Su TikTok i creators americani la chiamano già "work reform", riforma del lavoro. E, in un certo senso, lo è davvero. Parliamo di quiet quitting, la tendenza ad auto-ridimensionarsi sul posto di lavoro per fare esattamente quello che viene richiesto dal contratto, eseguendo le mansioni previste al proprio meglio senza però mai andare oltre - no straordinari, no uscite dall'ufficio a ore matte, no lavoro extra nel weekend - per potersi concentrare anche su altro, per non definirsi solo attraverso il lavoro che si svolge.
@Zaidleppelin lo racconta bene in un video diventato virale in cui spiega, con parole chiarissime, cosa vuol dire non assuefarsi a una cultura del lavoro che impone performance a livelli altissimi, di raggiungere il successo entro una certa età, di chiudere task e obiettivi come automi, di dare molto di più di quanto richiesto (e quasi sempre di quanto siamo pagati).
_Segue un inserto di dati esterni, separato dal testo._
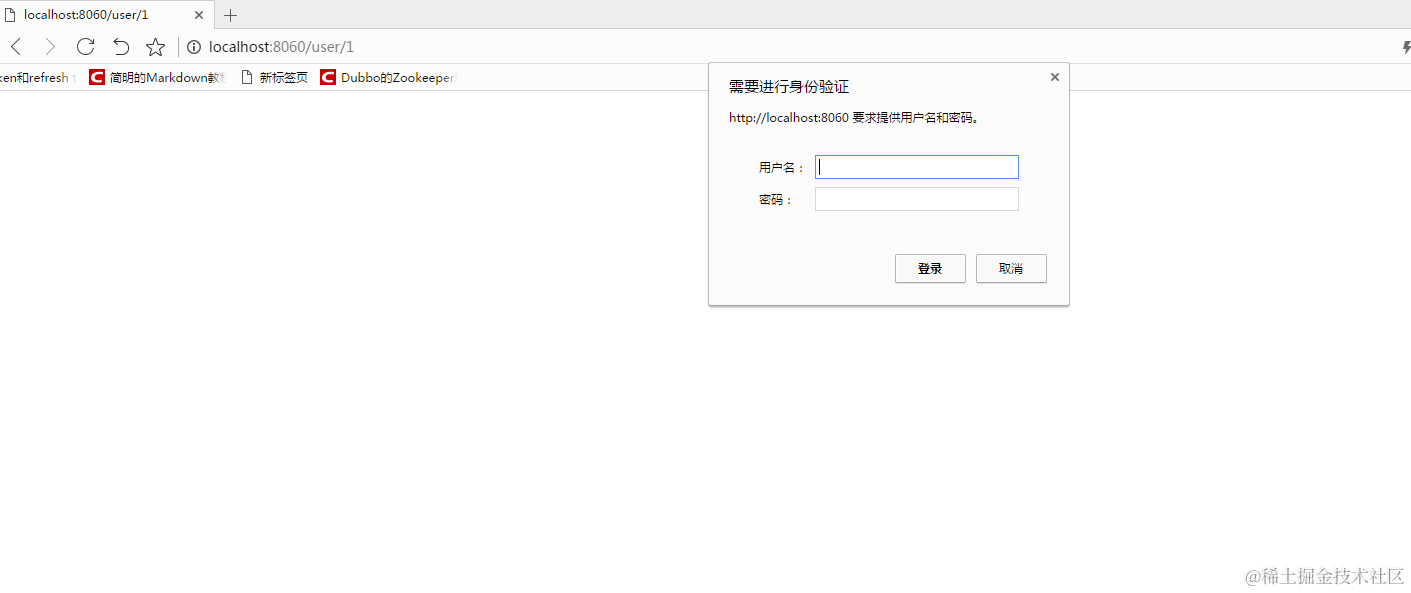Click the back navigation arrow
The image size is (1411, 593).
tap(15, 46)
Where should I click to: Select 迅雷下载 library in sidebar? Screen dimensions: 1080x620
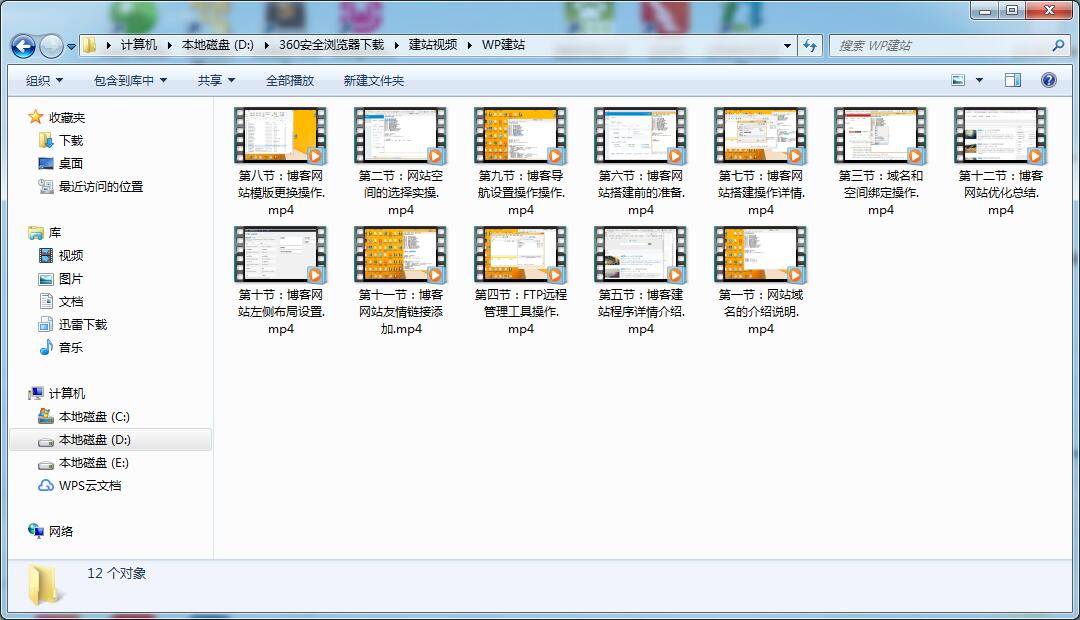click(82, 325)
Il quiet quitting sembra essere la risposta meno drastica e più razionale all'ondata di great resignations che sembrava dover diventare il trend del 2022 (lo è stato senz'altro nel 2021): in quel caso migliaia di persone hanno scelto di licenziarsi per inseguire sogni, passioni o stili di vita più sostenibili, soprattutto in ottica delle limitazioni e delle priorità acquisite nel periodo pandemico; nel caso del quiet quitting, come dice la voce fuori campo di Zaid nel video su TikTok, «continui a portare avanti i tuoi doveri, ma non sottoscrivi più i dettami di una cultura che impone che il tuo lavoro sia la tua vita», una mentalità per cui questo ti definisce e ti completa. La cultura del quiet quitting punta a mettere dei confini tra sé e la propria professione, qualunque essa sia. Quando le ore di lavoro finiscono si torna a casa e si pensa alla vita privata: non si è tenuti, secondo questa filosofia, a portarsi a casa pensieri, preoccupazioni o ansie dall'ufficio. Il punto non è smettere di lavorare o rinunciare alle proprie ambizioni per fare il minimo indispensabile, ma, al contrario, distanziarsi da quel sistema tossico in cui più si dà e più viene richiesto, in un loop in cui emerge (in negativo) solo chi non si adegua.
Ci troviamo, secondo gli esperti, in un'epoca in cui non si è più disposti ad accettare condizioni di lavoro che non rendono felici o non garantiscono adeguati livelli di equilibrio sul piano personale, anche se a queste vengono associate retribuzioni consone: da qui anche il dilagare del fenomeno del downshifting, in cui si "scala marcia" e si sceglie volontariamente di tornare indietro per vivere meglio, anche se si rinuncia a benefici che sembravano indispensabili e invece non lo sono.
La parola d'ordine, oggi, è negoziare. Non per lavorare meno, ma per farlo meglio.